John Breeden II | Dec. 9, 2014
New product from Hexis Cyber Solutions automates the detection, prevention and removal of malware.

With those core devices in place, the HawkEye G program is able to begin automatically protecting a network. However, to enable the automatic removal of malware as well as a deeper level of client inspection, sensors need to be installed on network clients. The sensors are all software based and installation is very easy from the main console.

They can be installed to individual users or to every device within a group. It's also possible to use the DNS records to have them automatically deployed. The current version of the HawkEye G sensors will work with any Windows-based operating system that is XP or newer. A version that works with Linux clients is in the works. Every client within the scope of our testing had a sensor installed.

The sensors enable much more control over a host client, as well as a better collection of information relating to the processes, registry files, .dlls and network connections being activated on a monitored system. It also allows HawkEye G to detect static threats that might exist within a client, but which have not reached out and tried to do anything malicious yet. The true helpfulness of the sensors comes into play once malware is detected. When that happens, the MD5 hash of the file is recorded and then every other system is scanned to see if the malware has spread.

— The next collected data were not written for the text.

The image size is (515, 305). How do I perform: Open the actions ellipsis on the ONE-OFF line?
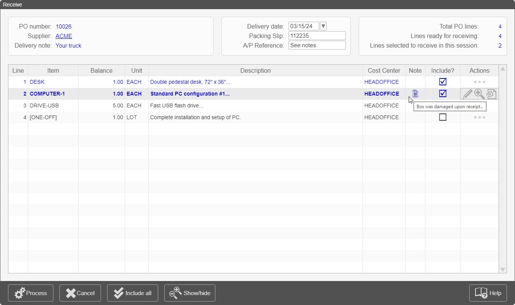(479, 117)
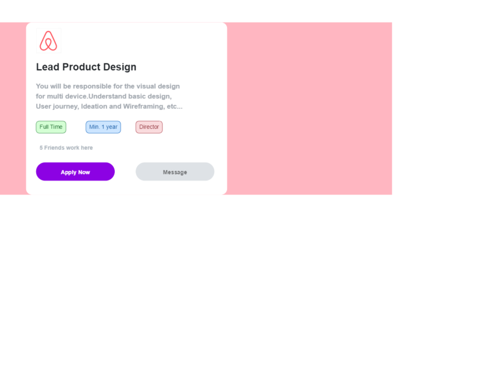Viewport: 483px width, 383px height.
Task: Click the Airbnb logo icon
Action: pos(48,41)
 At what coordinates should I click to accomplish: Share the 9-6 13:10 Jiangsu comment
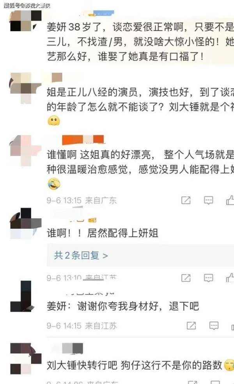coord(186,278)
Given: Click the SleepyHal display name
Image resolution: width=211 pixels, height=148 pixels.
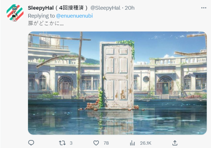Looking at the screenshot, I should click(x=41, y=8).
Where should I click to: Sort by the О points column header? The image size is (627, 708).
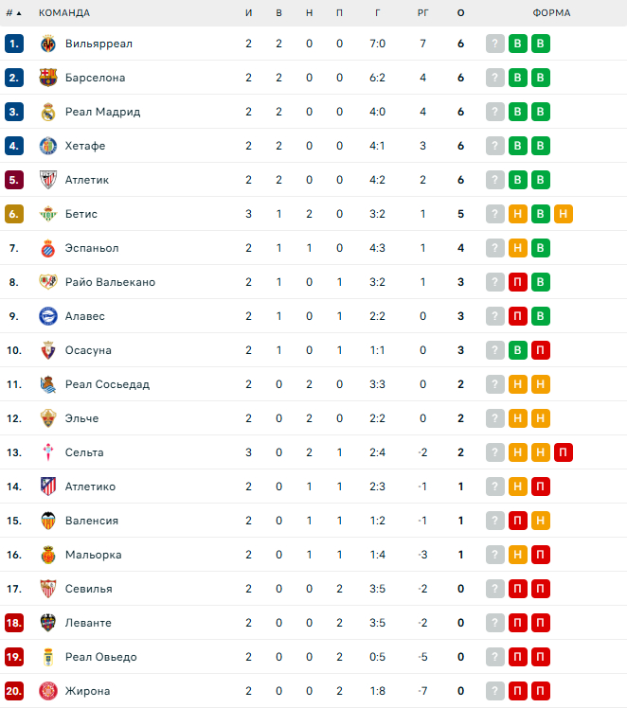point(460,13)
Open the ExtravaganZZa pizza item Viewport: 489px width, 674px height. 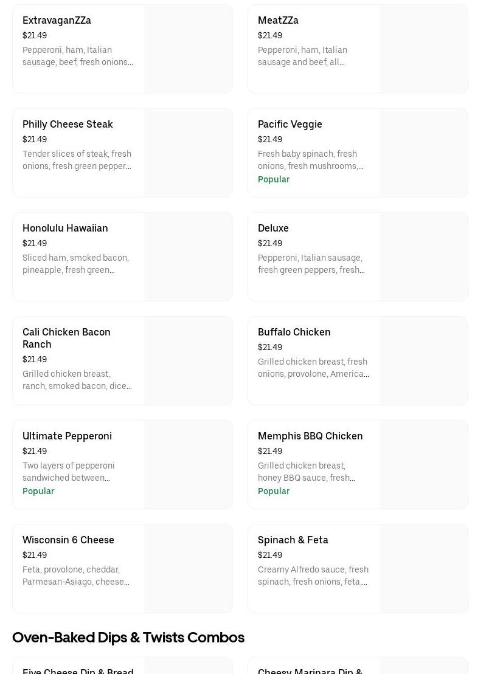57,21
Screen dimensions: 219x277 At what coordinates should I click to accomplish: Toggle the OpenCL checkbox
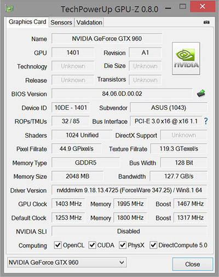58,245
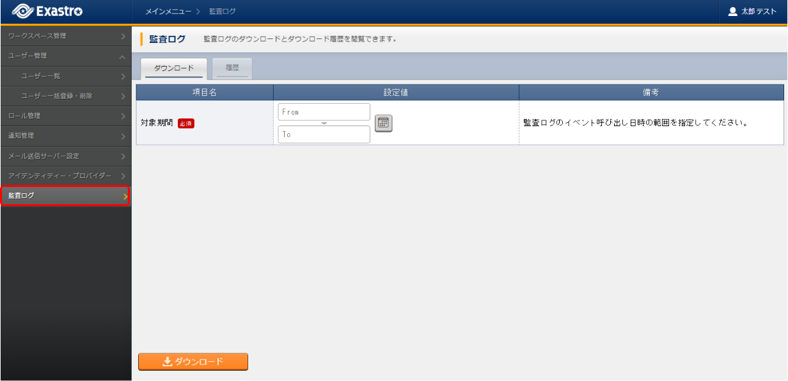Viewport: 788px width, 381px height.
Task: Open 通知管理 in the sidebar
Action: coord(65,136)
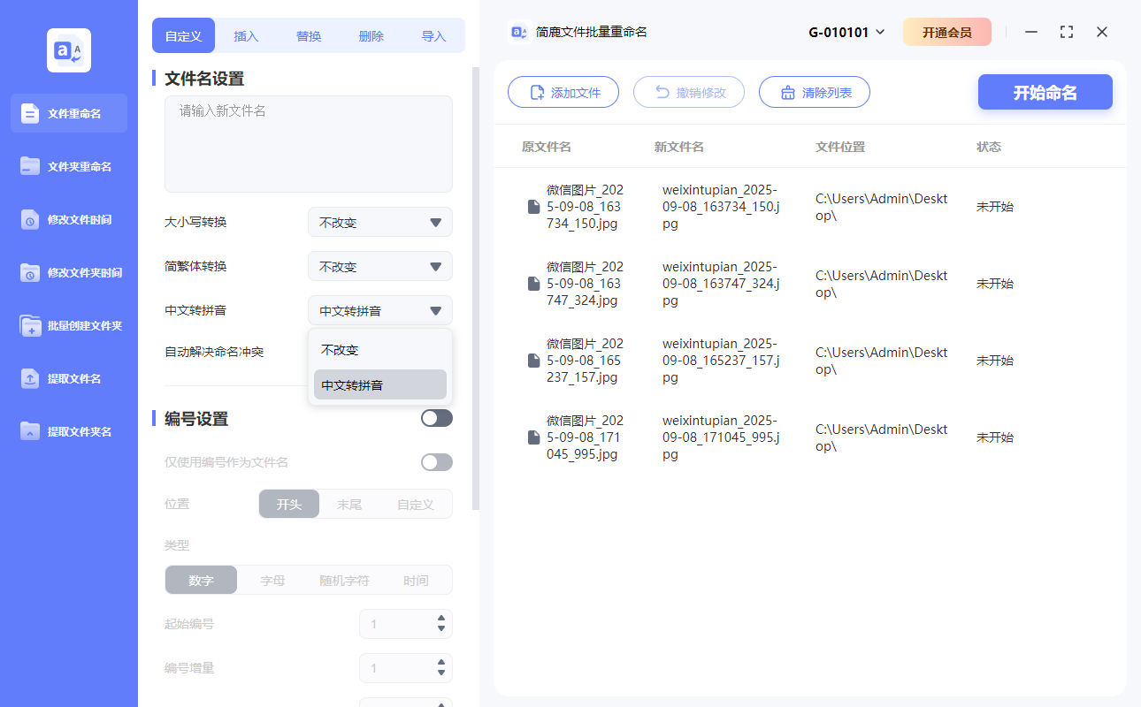Click the 开始命名 button

(1045, 92)
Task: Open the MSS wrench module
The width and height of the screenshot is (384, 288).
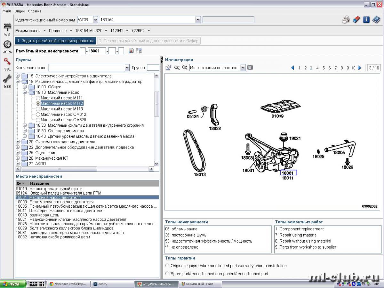Action: click(7, 80)

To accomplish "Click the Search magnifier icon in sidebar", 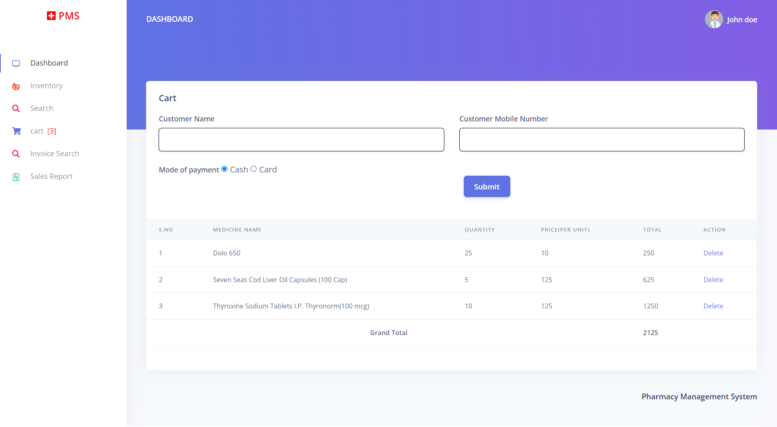I will (16, 108).
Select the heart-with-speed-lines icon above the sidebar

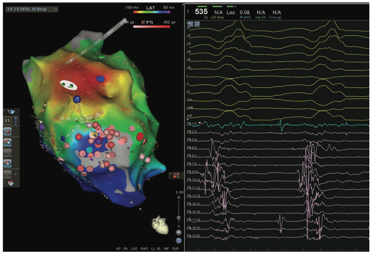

The main interface of the HawkEye G control panel is laid out cleanly and is very easy to use. However, those who need a deeper understanding of how the system works and what it can do will require training, something that Hexis offers with every purchase.

There are four levels of administration available from the main interface. These levels can not be changed or modified by users, though they seem to cover almost every use case.

At the highest level is the operator, who has full control over the system, including installing or uninstalling programs on systems protected by HawkEye G, even undoing any automatic processes that the program mistakenly took while trying to protect the network. Even though the operator can do everything, their work is never invisible. Everything that an operator scans or changes is logged into the system and visible by other operators. In this way, any operator's erratic behavior which could indicate either that they are the victim of a permission elevating attack, or the fact that they may be going rogue, is easy to spot.

Next in the hierarchy are administrators, which allows full permission to make changes, but only as it relates to users and groups. Administrators can change passwords, add or delete users, and reinstate user credentials if they are locked out by HawkEye G.